Mycorrhizal root tips

They’re invisible to most of us.  But we know something about them.  Most of us know what fungi are, for example—even if we’ve only seen them in mushroom or mold manifestations.  Mycorrhizae are fungi that live around plant roots and interact symbiotically with the roots.  There are different varieties, depending on whether they grow their hyphae (the filaments that make up the mycelium) inside the plant roots or outside of them.  The bottom line is that they eat root exudates (excreted sugars) and poop good stuff that plant roots like in return.  And when it gets too cold for them, they set spores which will sprout as soon as the soil warms a bit.

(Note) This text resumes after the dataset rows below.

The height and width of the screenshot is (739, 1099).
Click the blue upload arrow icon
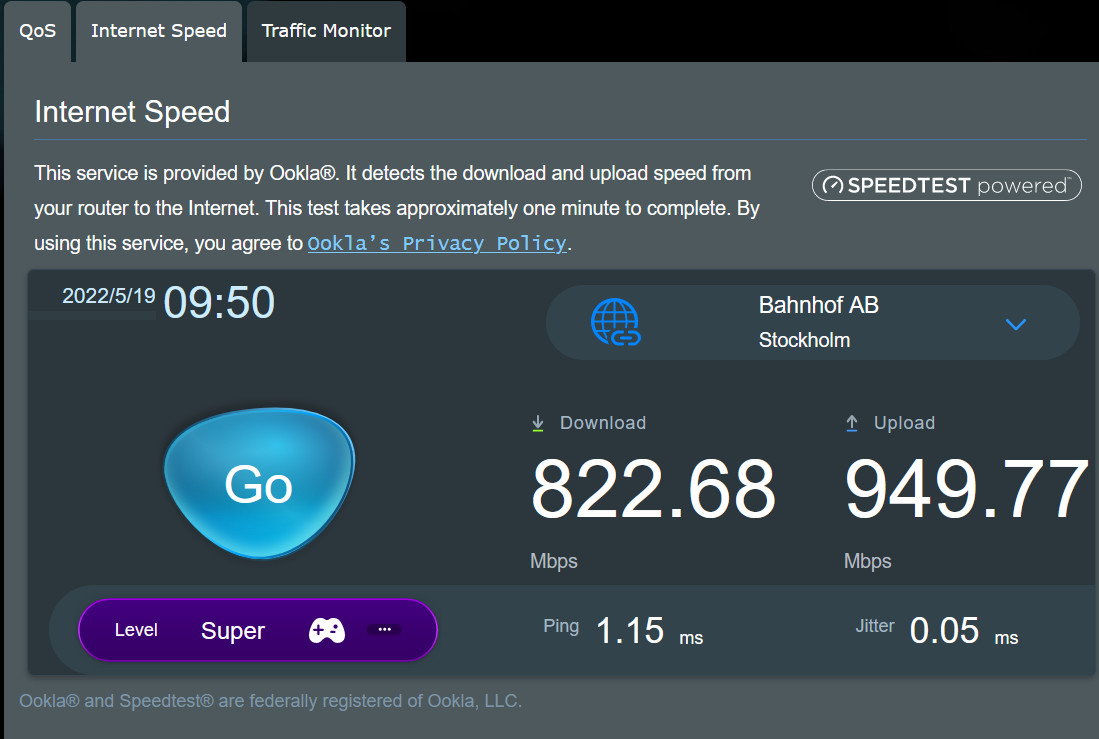point(852,424)
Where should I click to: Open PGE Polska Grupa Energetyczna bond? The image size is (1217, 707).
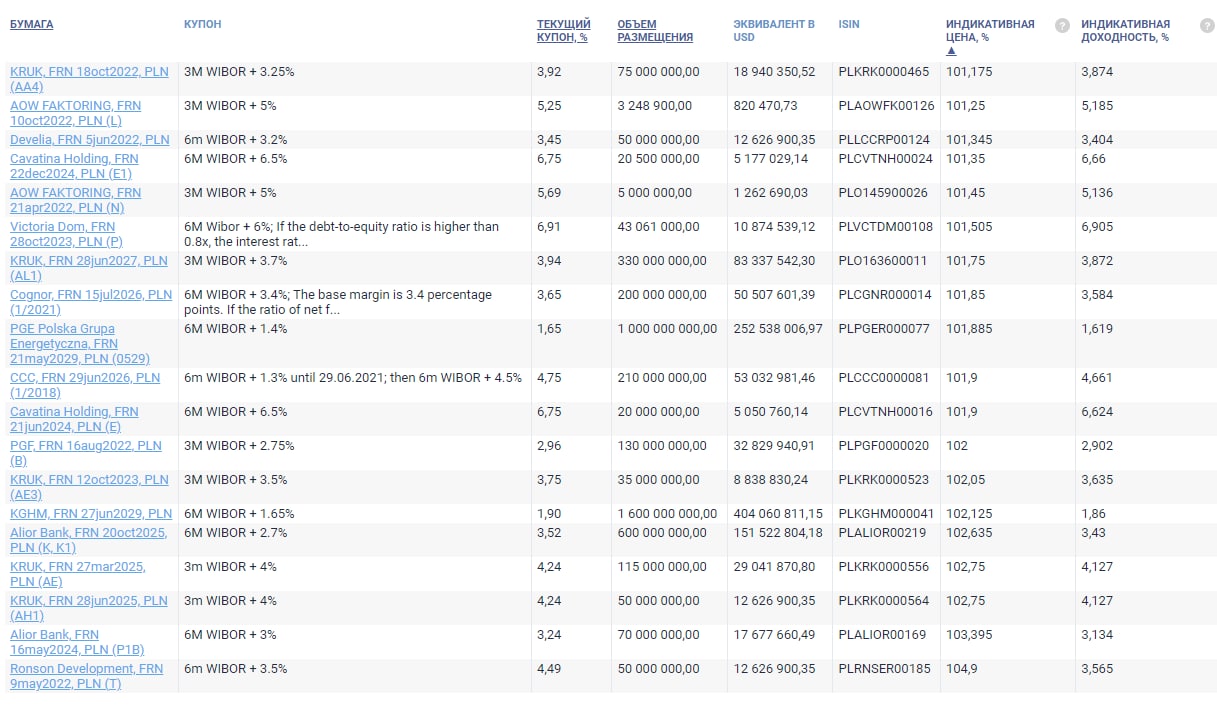(x=62, y=329)
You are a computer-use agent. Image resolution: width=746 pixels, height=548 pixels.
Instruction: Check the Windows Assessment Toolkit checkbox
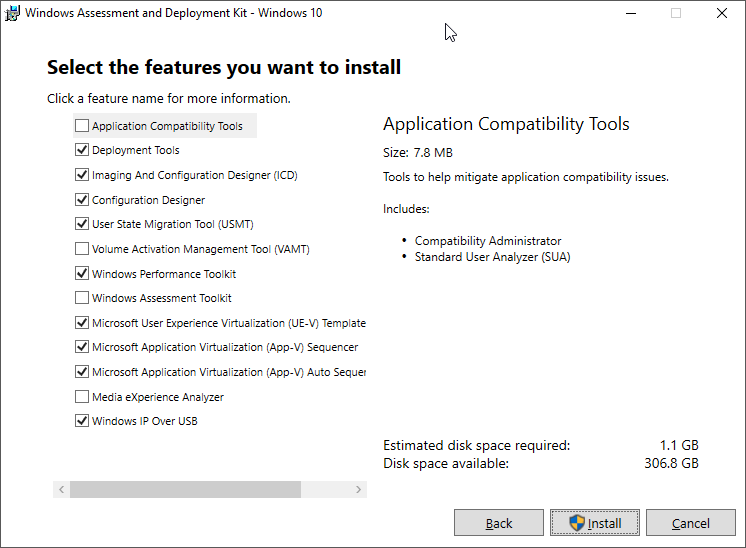pyautogui.click(x=82, y=298)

Actinomycetes are organisms between fungi and bacteria.  They are like bacteria, but they can form branches like fungi.  And some of them can freeze and still keep on working—they have membranes that don’t burst when their innards turn to ice.  Bacteria are familiar to most of us as “germs.” They, along with the other microbes, transform nitrogen and store nitrogen, even in winter.  We think of them as “bad,” but they’re essential underground just like they are in our own human guts (google “gut biome” for more than you want to know).

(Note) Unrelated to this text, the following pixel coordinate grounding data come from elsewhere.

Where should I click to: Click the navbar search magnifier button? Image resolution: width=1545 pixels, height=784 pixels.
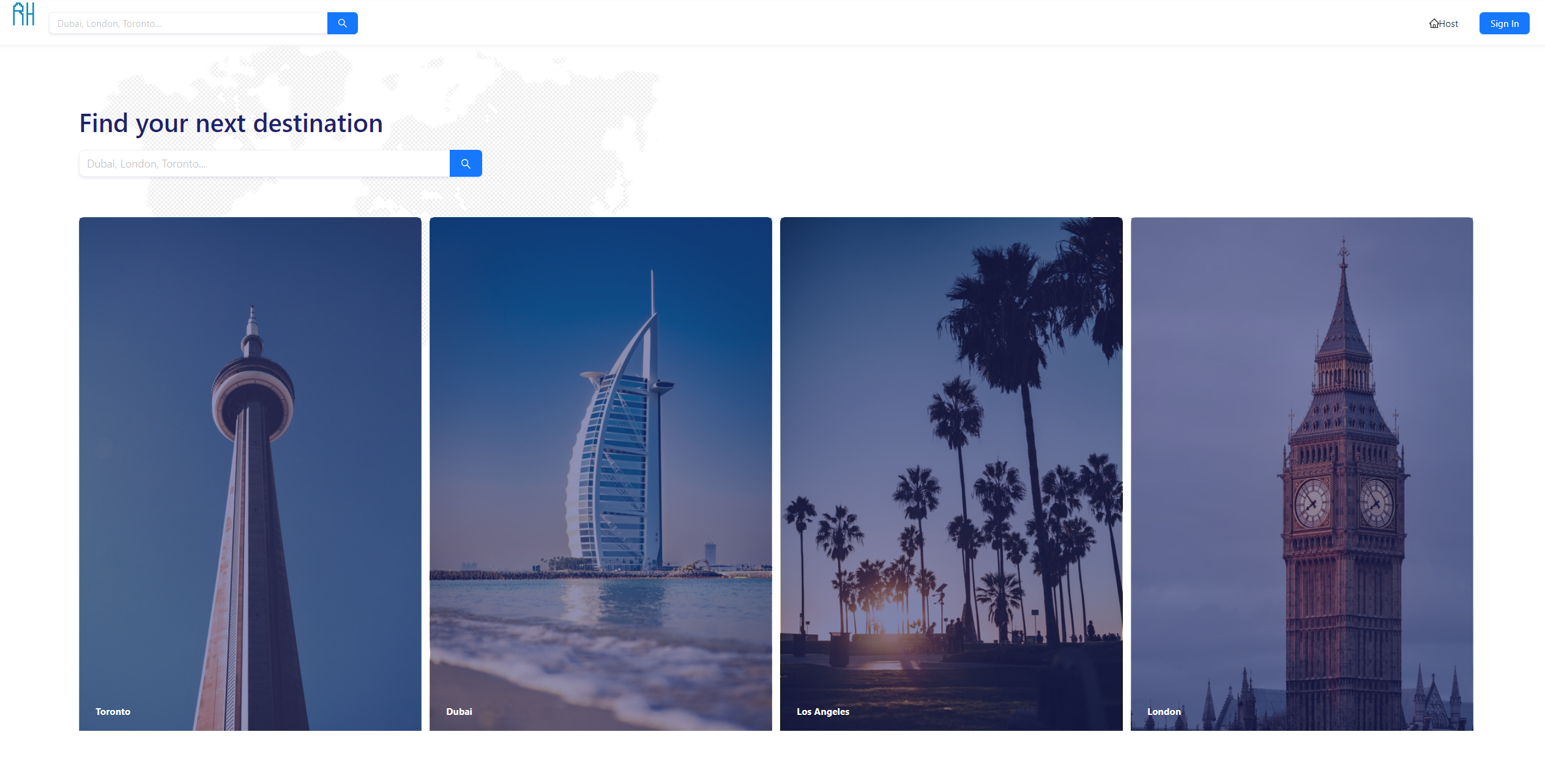point(343,23)
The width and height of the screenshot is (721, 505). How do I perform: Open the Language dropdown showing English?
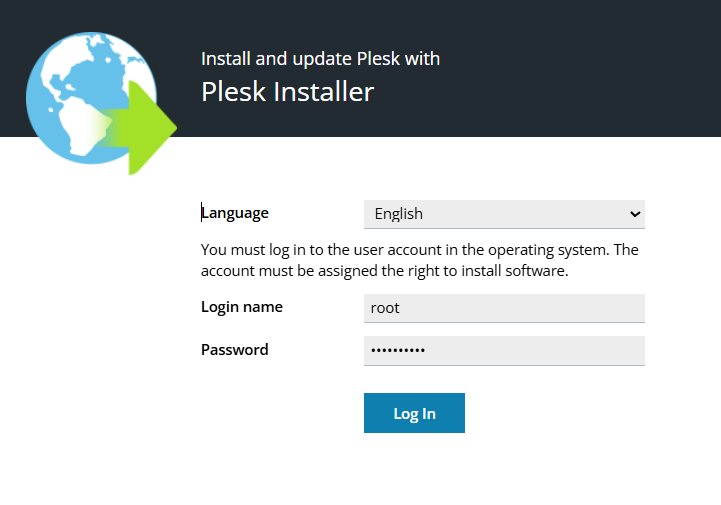click(504, 214)
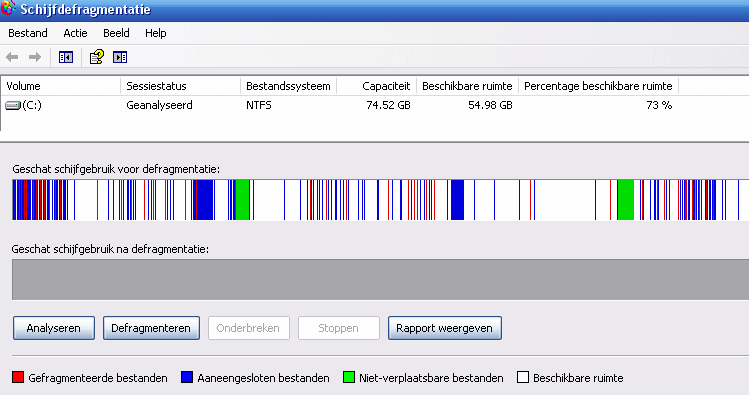Click the Schijfdefragmentatie title bar icon

click(8, 8)
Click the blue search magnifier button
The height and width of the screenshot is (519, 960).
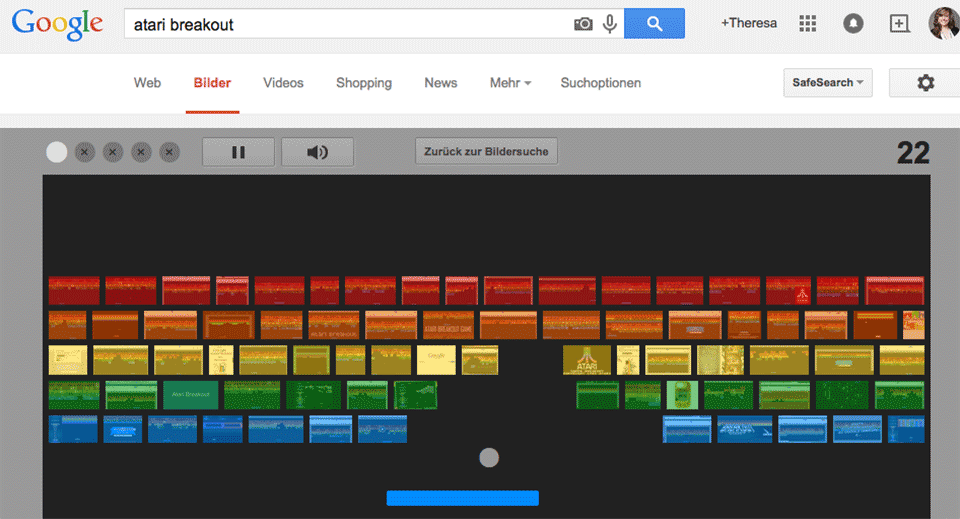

A more primitive microbe than bacteria is the archaea.  These are single-celled organisms that outnumber all the others.  It’s estimated that there are thousands of species of archaea living in the soil.  They’re hard at work at thirty-two degrees.  Some of them are experts at oxidizing ammonia into nitrate which is essential for plant nutrition.  Researchers testing soil in Colorado in 2018 found a dramatic increase in the abundance of bacterial and fungal populations in midwinter followed by a decrease during the snowmelt period. In 2020, other researchers documented a similar “microbial bloom” sixty-five days prior to snowmelt and then a flush of Nitrogen after snowmelt when the microbes crash.  It’s an active cycle, keeping the soil teeming with life even in northern Minnesota winters….in healthy soil, that is.

Mycelium

So how can you boost your soil’s ability to keep all these bugs going?  There are steps you can take in the fall to help.  Don’t till!  Tilling is like taking a bulldozer to your soil, destroying the intricate webs created by all these creatures.  If you believe you must get some air into the soil, use a broad fork.  Don’t rake your leaves!  Or do rake them toward your gardens and fields and wildflower areas and use them as mulch.  Add compost as mulch or drench the soil with compost tea before covering.  You can purchase compost if you don’t make your own.  And you can find easy recipes for compost tea on the Internet.  Plant cover crops—plants native to your area.  Keeping roots in the soil always helps.  They prevent erosion and support microbes in addition to preventing weeds.  And leave the snow where it falls on your garden.  The snow blanket is a good insulator as well as being a fertilizer.  Did you know that, as snowflakes fall through the air, they pick up atmospheric nitrogen and gift it to your garden?

Snow insulates the ground and helps the underground critters

And in the spring, don’t rake the leaves or cover off or cut back perennials until the temperature has been above fifty for a week.  All of the insects, especially pollinators, who nest in leaf litter and dried winter branches of perennials are still waking up.  And we need them just as much as we need the underground critters.  It all comes back to life in its own good time.

I know you’re wondering how to find out whether the soil in your field or garden has enough   microbes.  This is the fun part!  And you can do it this coming spring.  It’s called “Bury your Briefs” or “Soil your Undies.”  Stay with me here…..all you need is a pair of 100% cotton briefs or undies.  Bury them in your field or garden when the soil warms in the spring.  After a couple of months, dig them up.  (Better explain to neighbors first.)  If they’re intact, you’re in trouble, or at least your soil is.  If all that’s left is an elastic waistband, your soil is full of enough microbes and you’re in good shape for the growing season.  Google Bury your Briefs or Soil your Undies and you’ll find numerous videos and contests and photos.

I’ll close with this wish:  May your undies be totally devoured and your garden grow well!